____ TASK INPUTS

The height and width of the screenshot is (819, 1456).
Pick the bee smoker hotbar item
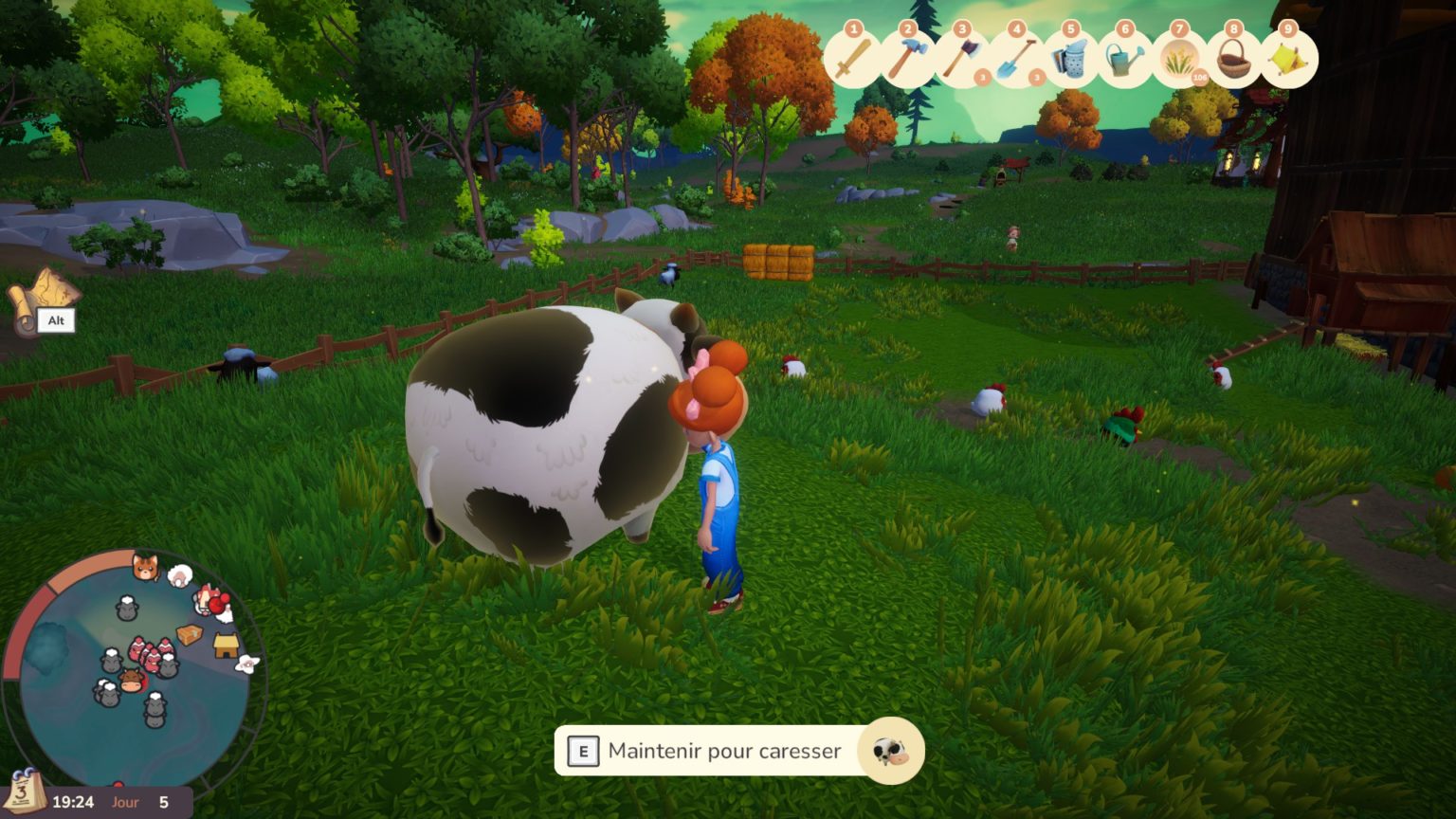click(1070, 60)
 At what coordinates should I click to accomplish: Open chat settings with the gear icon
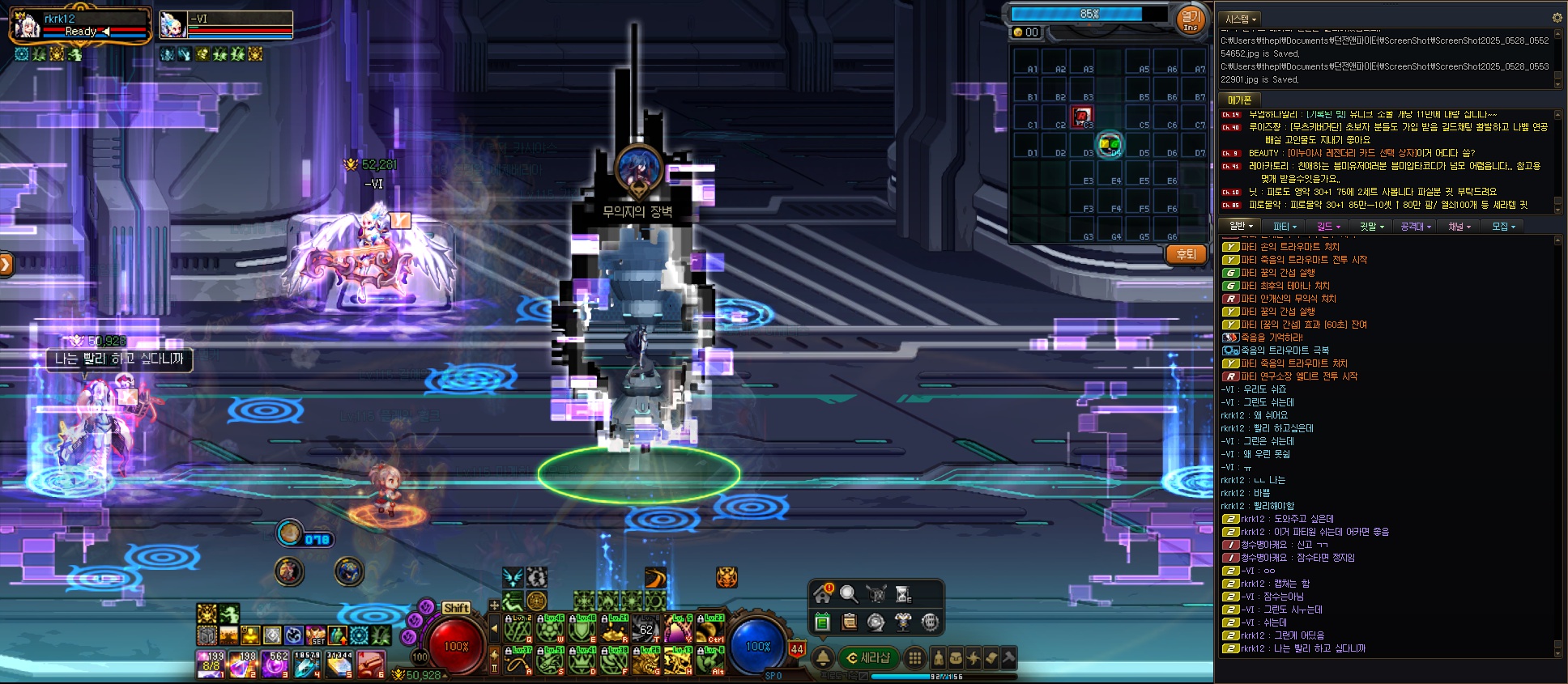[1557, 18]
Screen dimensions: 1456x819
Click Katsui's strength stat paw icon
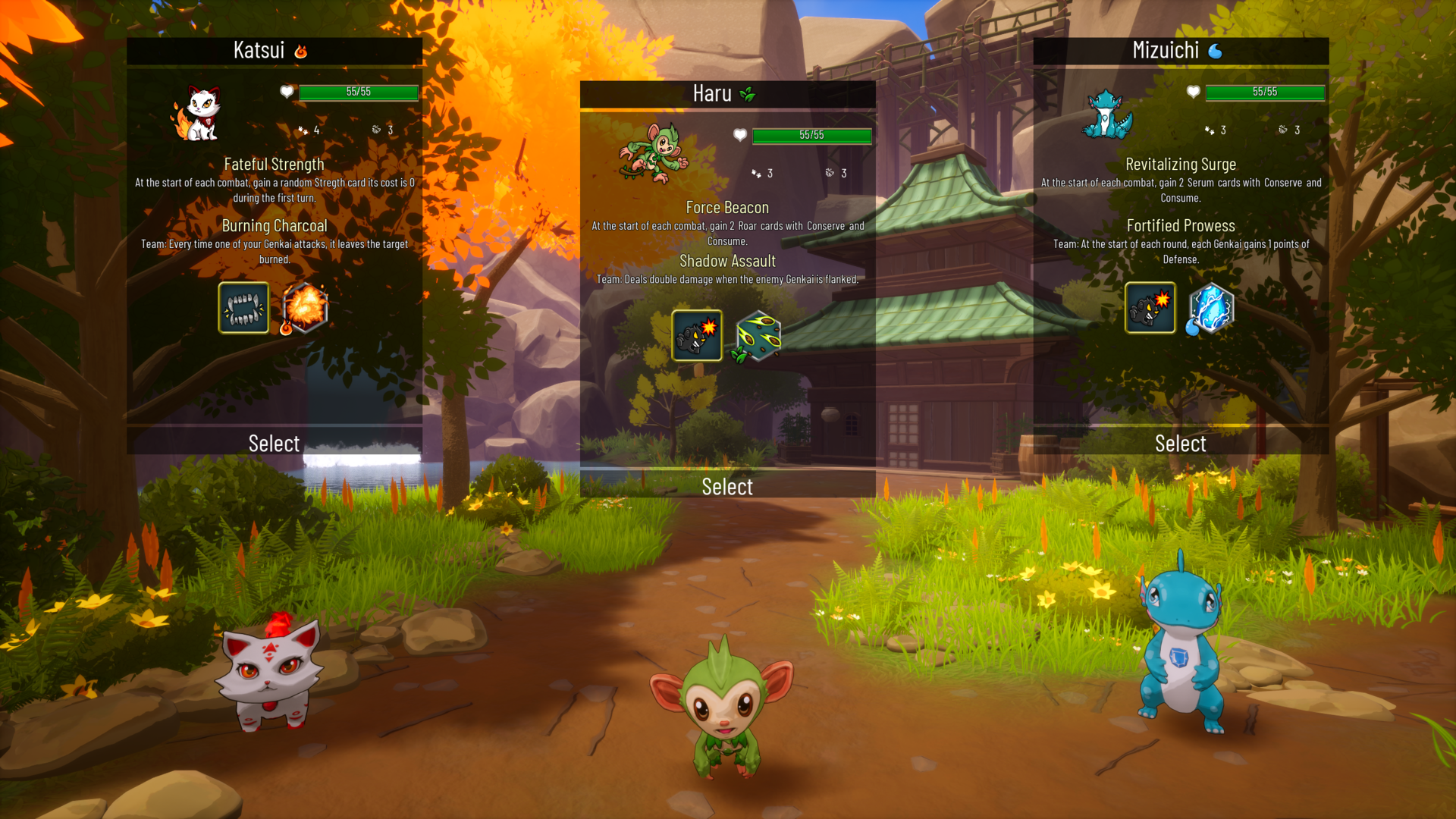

________
____ TASK INPUTS

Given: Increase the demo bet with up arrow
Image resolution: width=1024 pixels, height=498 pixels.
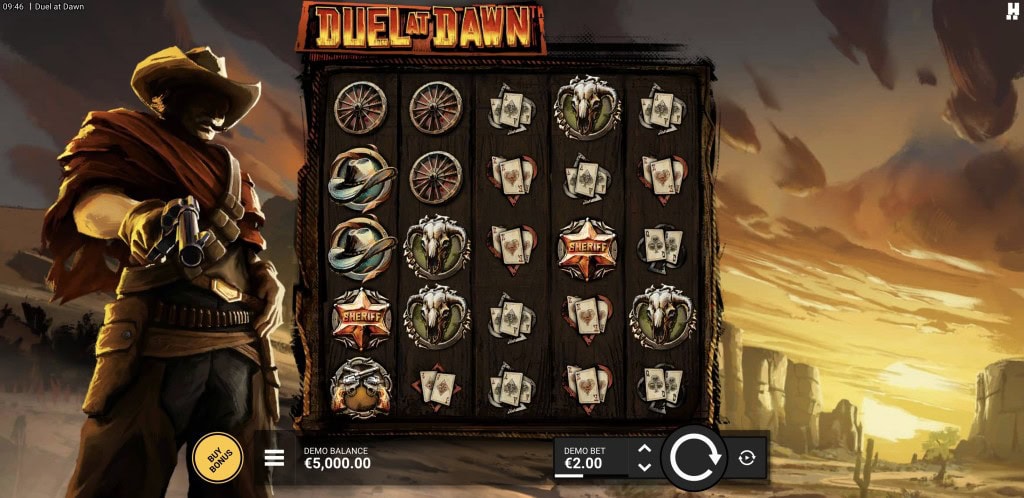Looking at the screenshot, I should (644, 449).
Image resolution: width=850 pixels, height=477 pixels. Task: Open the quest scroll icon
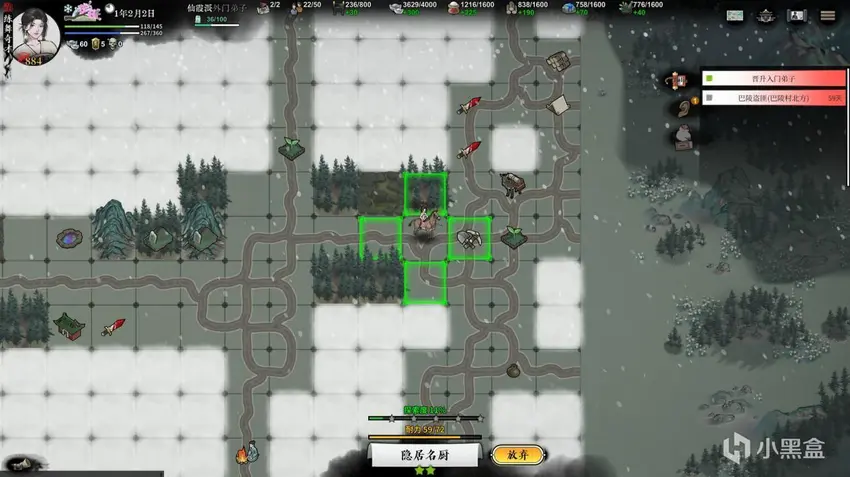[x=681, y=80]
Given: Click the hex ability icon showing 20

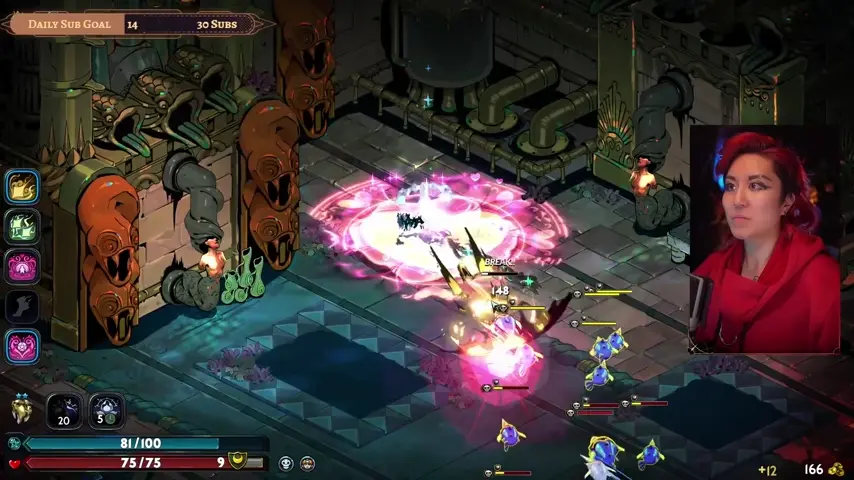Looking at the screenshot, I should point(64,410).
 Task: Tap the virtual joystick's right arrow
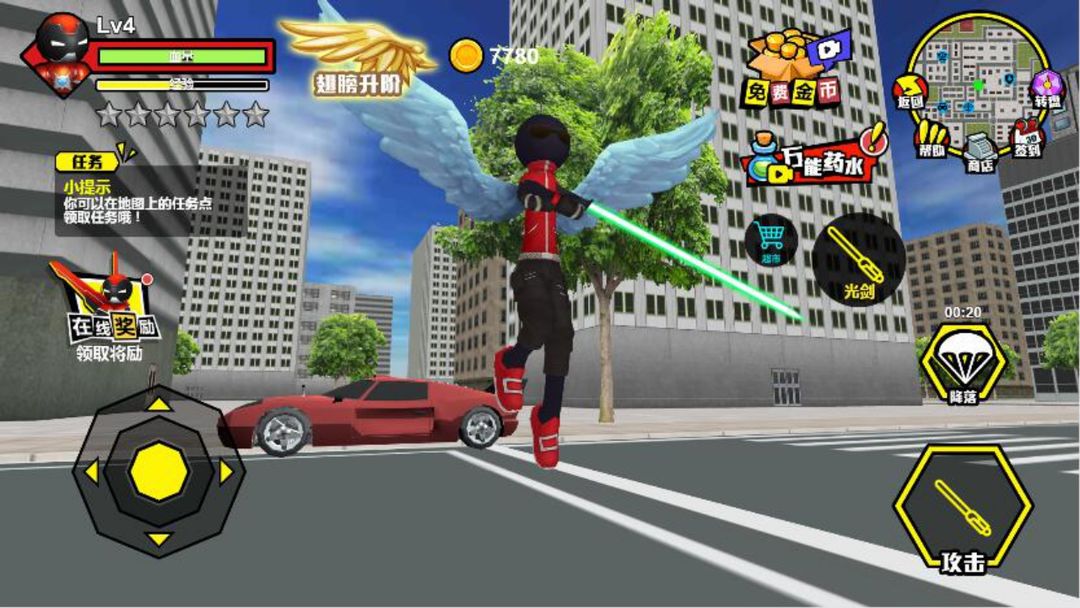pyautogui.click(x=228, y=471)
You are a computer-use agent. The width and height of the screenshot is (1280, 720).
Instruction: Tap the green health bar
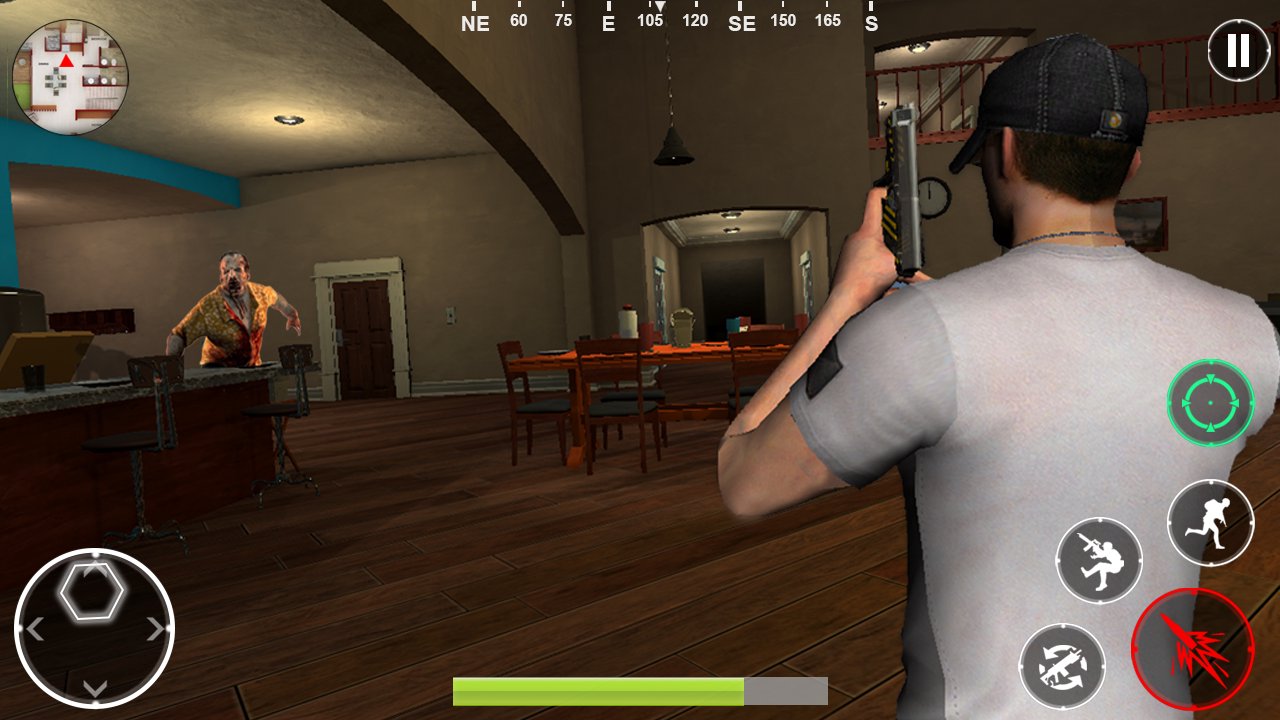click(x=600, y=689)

________

PROBLEM REQUIREMENTS ▸ Rewrite the material above with "gear" switched to "cog", starting at the line that contains "The height and" and stopping after the line that contains "Click Katsui's strength stat paw icon". Change nothing else, and leave the pictures out.

EXPECTED ANSWER ▸
The height and width of the screenshot is (819, 1456).
Pick the bee smoker hotbar item
click(1070, 60)
 At what coordinates should I click to accomplish: Open chat settings with the cog icon
[1557, 18]
Screen dimensions: 1456x819
Click Katsui's strength stat paw icon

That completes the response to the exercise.